I grew up on a college campus. I graduated from a private high school housed at Reed College and staffed by students from Reed. My training is in high-tech and multicultural organizations. Degrees with an international focus: international relations, international trade followed by a BA in business and management and 2 certificates in telecom and info management. I also have over 10,000 hours of professional training which gave me the skills and capabilities needed to work with 2 multinational and 3 foreign corporations in information technology. This also included 3 overseas training assignments. The focus of my training has been to thrive in multinational, multicultural environments while working in information management systems.

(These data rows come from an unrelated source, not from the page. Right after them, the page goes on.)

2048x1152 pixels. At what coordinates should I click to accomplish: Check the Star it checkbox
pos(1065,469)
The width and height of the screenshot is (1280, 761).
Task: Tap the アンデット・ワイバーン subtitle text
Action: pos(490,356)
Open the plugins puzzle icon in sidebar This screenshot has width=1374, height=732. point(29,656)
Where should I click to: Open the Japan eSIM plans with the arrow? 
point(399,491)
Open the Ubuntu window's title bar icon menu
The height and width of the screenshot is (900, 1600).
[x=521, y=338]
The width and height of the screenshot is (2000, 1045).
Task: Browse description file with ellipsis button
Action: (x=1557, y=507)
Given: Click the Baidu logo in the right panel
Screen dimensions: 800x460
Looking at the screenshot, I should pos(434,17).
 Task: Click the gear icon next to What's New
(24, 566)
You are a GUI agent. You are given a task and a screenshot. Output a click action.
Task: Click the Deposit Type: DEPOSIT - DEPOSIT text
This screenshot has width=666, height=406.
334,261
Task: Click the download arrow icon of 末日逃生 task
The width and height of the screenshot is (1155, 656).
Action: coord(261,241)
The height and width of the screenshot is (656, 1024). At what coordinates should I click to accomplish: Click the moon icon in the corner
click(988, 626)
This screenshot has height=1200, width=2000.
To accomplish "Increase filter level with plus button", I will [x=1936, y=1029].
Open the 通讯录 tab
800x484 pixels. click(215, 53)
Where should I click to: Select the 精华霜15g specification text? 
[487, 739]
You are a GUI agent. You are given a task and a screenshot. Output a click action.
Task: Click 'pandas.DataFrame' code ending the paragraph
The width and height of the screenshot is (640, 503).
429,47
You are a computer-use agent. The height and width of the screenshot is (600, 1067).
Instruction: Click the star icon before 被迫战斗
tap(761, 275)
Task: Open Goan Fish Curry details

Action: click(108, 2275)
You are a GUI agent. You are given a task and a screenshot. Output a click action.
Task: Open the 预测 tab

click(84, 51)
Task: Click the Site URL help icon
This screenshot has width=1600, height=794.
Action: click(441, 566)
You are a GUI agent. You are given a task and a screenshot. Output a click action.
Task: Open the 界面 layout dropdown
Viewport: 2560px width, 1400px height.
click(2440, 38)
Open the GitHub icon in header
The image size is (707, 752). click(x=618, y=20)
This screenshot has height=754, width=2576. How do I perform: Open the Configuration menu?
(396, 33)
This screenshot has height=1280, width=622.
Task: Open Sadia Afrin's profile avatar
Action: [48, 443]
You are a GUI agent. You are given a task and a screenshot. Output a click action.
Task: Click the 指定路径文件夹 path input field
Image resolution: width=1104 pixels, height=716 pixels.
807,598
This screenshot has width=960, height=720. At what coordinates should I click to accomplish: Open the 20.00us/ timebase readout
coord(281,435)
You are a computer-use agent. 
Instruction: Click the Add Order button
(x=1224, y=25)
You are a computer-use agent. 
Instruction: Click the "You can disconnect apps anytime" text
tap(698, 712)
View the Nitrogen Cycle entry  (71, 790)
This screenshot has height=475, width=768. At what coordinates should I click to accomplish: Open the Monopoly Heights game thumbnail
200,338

Years ago, I had the pleasure of working for Atlas Telecom when it was an unknown startup. I began as a graveyard-shift operator, but within the first 2 years found myself saying goodbye to first my supervisor and then to the Network Manager. As each left, I found my job role growing. Soon I became the Network and Systems Admin for one of Atlas's first international commercial carrier networks operating twenty-four hours a day. It was like giving a little kid a toy train set at Christmas, it was always in motion. I worked for Atlas for 11 years total, during 7 of which I managed one network and helped out on others. In later years I moved around in a number of job roles, producing internal support documentation on the side. Only later did I start to understand the lessons I learned there.

The interesting thing about Atlas was the products / services they offered to customers at different levels, and the way they moved across multiple domains at different entry points to offer a new solution to the old problem of moving information around the world. Their view of innovation led to the undoing of many developed marketplaces with well-entrenched vendors and dominant players. The project I am doing now is not so much about moving message traffic around the world as it is to supply those who mine information about the Earth with new tools and platforms. As with Atlas, this involves both a simple view of innovation and the use of commodity computing resources to create complex platforms. And, most critically, it involves going after a target market that no one else sees: the people trying to mine information about the Earth for climate change.